Africans must continue to demonstrate their ability to find solutions to their own problems, informed by their history and their culture. It is for this reason that the region is shocked by the un-African approach over Zimbabwe taken by the new leadership of Botswana. Botswana President Retired Lieutenant-General Seretse Khama Ian Khama is boycotting the Sadc summit protesting the presence of President Mugabe whom he says he does not recognise as President.
This is a surprising stance taken by a president who is yet to face an election yet judges those that have repeatedly subjected themselves to elections. But what is more surprising is Khama’s departure from the African way of dealing with disagreements, opting to go the way of the Europeans. This is, however, not consistent with the behaviour of previous Botswana heads of state such as Sir Kethumile Masire and President Festus Mogae, who were subjected to similar pressure from the Americans to make Botswana their project but still held on to their African values.
In recent months, Zimbabwe has come under extreme provocation from Botswana, but has resisted attempts to draw it into an open confrontation with its neighbour. Returning from the African Union summit early last month President Mugabe pronounced himself clearly on Zimbabwe’s relations with its neighbours. He said Zimbabwe will continue to pursue a policy of good neighbourliness and peaceful co-existence. He said: "We don’t intend to fight any neighbour. We are a peaceful country, but if there is any country itching for a fight, let them try it and they will test the salt of that fight." Good neighbourliness and peaceful co-existence must remain the guiding principle not only of Zimbabwe but also of all the other Sadc countries. Sadc must continue to move from strength to strength.

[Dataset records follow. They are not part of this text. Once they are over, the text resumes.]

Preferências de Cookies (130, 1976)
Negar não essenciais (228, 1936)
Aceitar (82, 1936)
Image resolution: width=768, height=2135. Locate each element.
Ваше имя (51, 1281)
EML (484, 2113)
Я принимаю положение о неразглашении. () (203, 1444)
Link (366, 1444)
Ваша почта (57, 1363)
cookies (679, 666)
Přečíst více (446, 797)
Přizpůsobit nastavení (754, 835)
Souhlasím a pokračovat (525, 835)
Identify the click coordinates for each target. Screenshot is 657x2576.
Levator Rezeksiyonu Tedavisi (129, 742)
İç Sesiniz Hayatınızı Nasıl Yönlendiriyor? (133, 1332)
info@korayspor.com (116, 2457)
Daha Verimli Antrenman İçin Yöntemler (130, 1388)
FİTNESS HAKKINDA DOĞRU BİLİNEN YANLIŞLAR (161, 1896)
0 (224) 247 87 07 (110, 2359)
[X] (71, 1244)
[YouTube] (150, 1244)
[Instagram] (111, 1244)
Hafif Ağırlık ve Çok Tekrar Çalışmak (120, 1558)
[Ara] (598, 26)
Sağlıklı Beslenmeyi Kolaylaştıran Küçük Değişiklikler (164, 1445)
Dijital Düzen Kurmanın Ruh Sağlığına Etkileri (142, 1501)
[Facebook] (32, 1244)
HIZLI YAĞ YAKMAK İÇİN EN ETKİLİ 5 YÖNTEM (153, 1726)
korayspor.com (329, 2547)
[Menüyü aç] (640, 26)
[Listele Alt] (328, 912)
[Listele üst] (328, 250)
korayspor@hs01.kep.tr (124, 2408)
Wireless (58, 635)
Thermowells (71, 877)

Succumbing to American projects such as the controversial United States African Military Command (Africom), which Botswana is coveting, will only have the effect of introducing a spirit of war and plunder into the region. Wherever the Americans have introduced their political and economic projects, peace has evaporated. The Russian-Georgian conflict is just a case in point. Commenting on this conflict, Venezuelan President Hugo Chavez hit the nail on the head when he remarked: "I am just about certain that it was the United States president, the imperialist George Bush, who ordered Georgia’s troops to South Ossetia, killing innocent people, and Russia acted logically." We may as well join him in saying we are just about certain that it is the same George Bush urging Botswana to pull out of Sadc and be a launch pad for war against peaceful neighbours.
Will Botswana be Sadc’s Georgia? Only time will tell.